Lelaki itu mengangguk pada sang ayah, kemudian menatap ke arah Arini yang masih memperhatikan menu makanan di meja. Kini, di hadapannya, wanita itu tengah menatap ke arah nasi goreng seafood dengan pandangan berbinar. 

Satu centong nasi goreng seafood pun berpindah sudah ke atas piringnya. Seolah belum cukup, Arini kembali mengambil udang goreng tepung dan menuangkan satu gelas jus jeruk untuk dirinya. Arini jelas lapar mata, sebab dirinya tidak pernah merasakan sarapan dengan menu yang beragam seperti ini. Melihat semua makanan yang tersaji begitu menggoda, membuatnya ingin mencicipi semua makanan itu.

"Kamu kelaparan atau bagaimana, Arini?" 

Wajah lelaki itu sangat terheran-heran melihat porsi makan dari istri barunya tersebut.
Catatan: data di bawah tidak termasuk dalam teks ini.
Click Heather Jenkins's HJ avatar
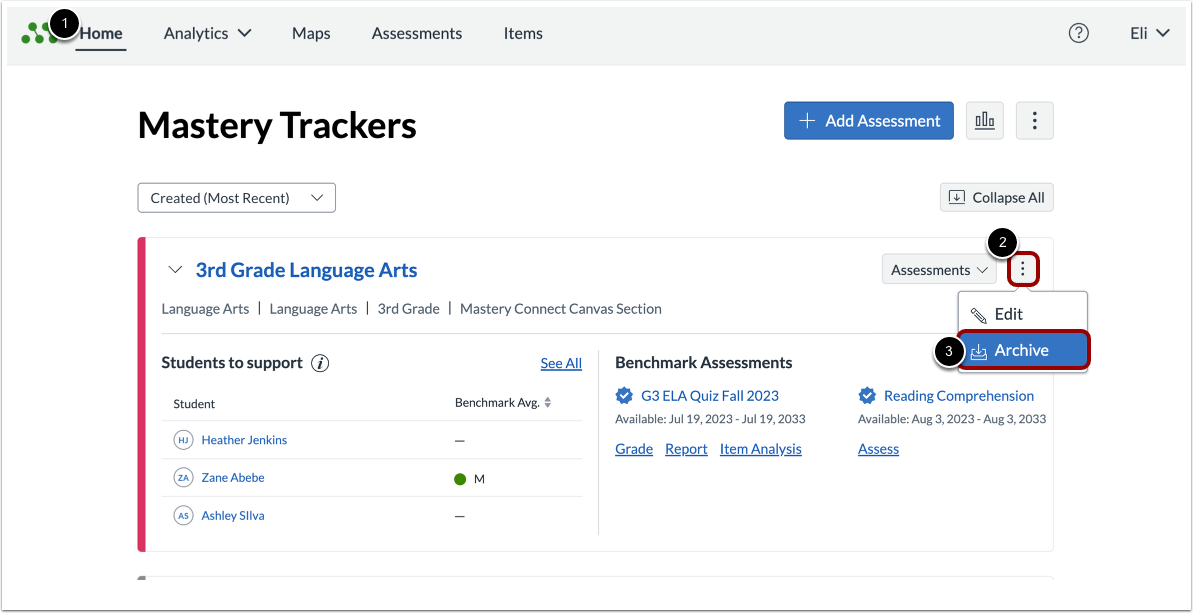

Sepengelihatannya, Arini sudah menambah nasi goreng dua kali, ditambah juga dengan telur dadar dan udang gorengnya. Dirinya saja yang seorang laki-laki, makan tidak sebanyak itu. Lalu, Arini yang memiliki tubuh kecil, tetapi porsi makannya sangat banyak bak seorang kuli bangunan saat makan siang. 

Arini cengengesan. "Hehe, ini enak. Aku suka, Tuan."
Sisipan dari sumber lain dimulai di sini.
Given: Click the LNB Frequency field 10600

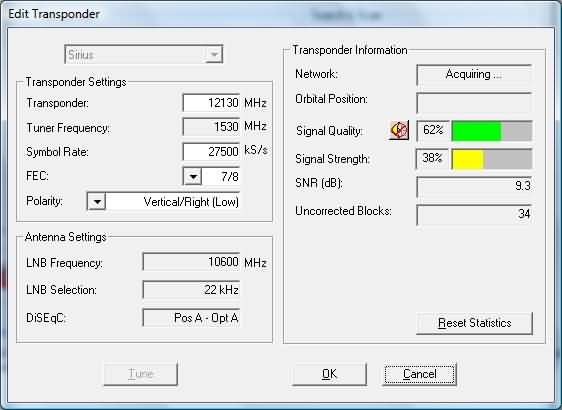Looking at the screenshot, I should [x=191, y=262].
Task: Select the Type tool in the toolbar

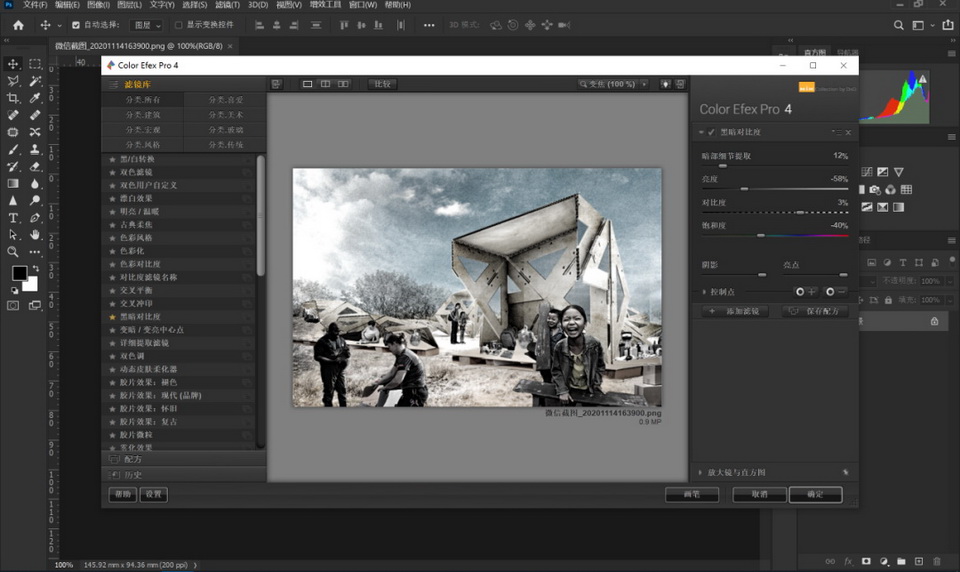Action: click(x=13, y=217)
Elsyam menggeleng, lalu menyuapkan kembali nasi goreng tersebut setelah menelan lelaki itu kembali berbicara kepada Arini. "Mulai besok, kamu harus menjaga porsi makanmu. Jangan membuat saya malu karena kamu sekarang adalah seorang nyonya besar rumah ini."
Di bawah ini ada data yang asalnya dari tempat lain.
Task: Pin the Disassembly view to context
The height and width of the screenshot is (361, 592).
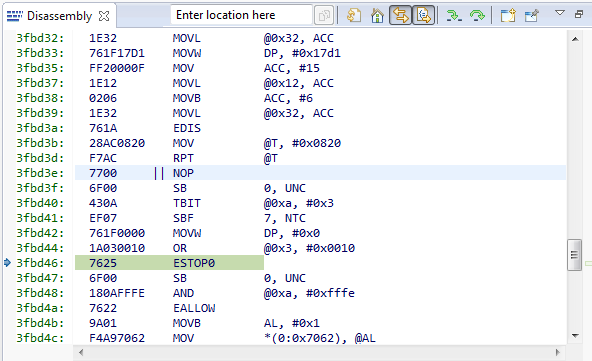Action: pos(532,15)
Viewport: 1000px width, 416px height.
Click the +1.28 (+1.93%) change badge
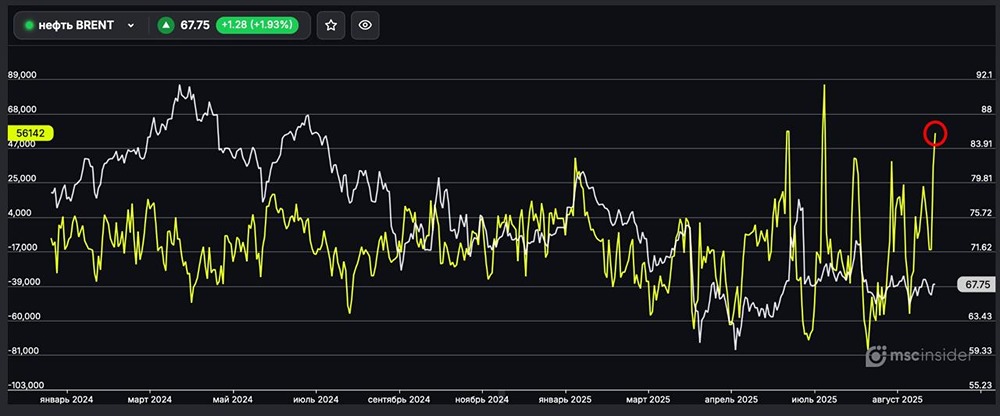[259, 25]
Saat lelaki itu bangkit, beberapa pelayan datang ada yang memberikannya jas, membawakan tas dan ada juga yang sudah bersiap untuk memakaikan kaos kaki dan juga sepatu.

'Dia sebenarnya Tuan Muda, atau Tua Renta?' Arini menahan kalimatnya dalam hati sambil memperhatikan seluruh perlakuan yang diterima Elsyam.

"Selama saya berada di perusahaan, kamu hanya boleh berada di kamar. Jika butuh apa-apa, panggil saja Nency, dia yang akan membantumu di sini."

Arini mengangguk wanita itu masih asyik dengan sarapannya. Bagi dirinya yang penting, ia tidak kelaparan. Itu sudah sangat cukup. Hidup di rumah mewah dan tidak memikirkan biaya apa-apa adalah sebuah bonus dalam hidupnya.

Elsyam sudah siap, lelaki itu menunduk lalu mengecup kening Arini sebelum berangkat bekerja, membuat wanita itu mematung seketika dan menatap ke arah Elsyam. Setelah dirinya membuka semua kejahatan yang sudah diperbuat oleh Haruni, dirinya ingin kembali lagi membuka hati untuk Arini apalagi status wanita itu adalah kini menjadi istrinya.

Bagi Arini, mungkin Elsyam menikahinya untuk main-main semata. Namun, bagi Elsyam ... pernikahan adalah suatu hal yang sakral. Makanya, ketika pernikahannya dengan Haruni telah usai, kini Arini lah istrinya seorang. MEski lelaki itu belum bisa mengungkapkan apa pun di hadapan wanita itu, ia akan coba menunjukkannya dari perilaku. 

Mata Arini praktis memelotot, kaget. Bagaimana tidak, Elsyam yang tadi marah-marah, kini menjelma menjadi suami penyayang istri. Berlagak sok romantis, dengan memberikan kecupan di kening sang istri.

"Kenapa kaget?" Elsyam berkata, setelahnya ia kembali mengecup dahi sang istri sekali lagi.

Seolah kesadarannya baru kembali, Arini berteriak heboh. "Ih, jorok!" katanya sambil menggosok dahinya hingga memerah.

Ia tidak pernah dicium oleh pria manapun juga. Makanya, ia masih menganggap hal seperti ciuman, meski di kening, adalah hal yang sangat menjijikan. Sadar dirinya salah,  Arini menutup mulutnya kuat-kuat. 

Melihat raut wajah Elsyam yang kini kembali menegang, menahan amarah, Arini menundukkan kepalanya merasa bersalah. "Maaf, Tuan. Refleks." Melihat tingkah laku Arini dan Elsyam membuat para pelayan menahan tawanya, tak pernah mereka melihat tuannya seperti itu.

Elsyam mengembuskan napasnya panjang. Sebelum bergegas pergi, pria itu bertitah dingin pada sang istri. "Biasakan dirimu mulai sekarang."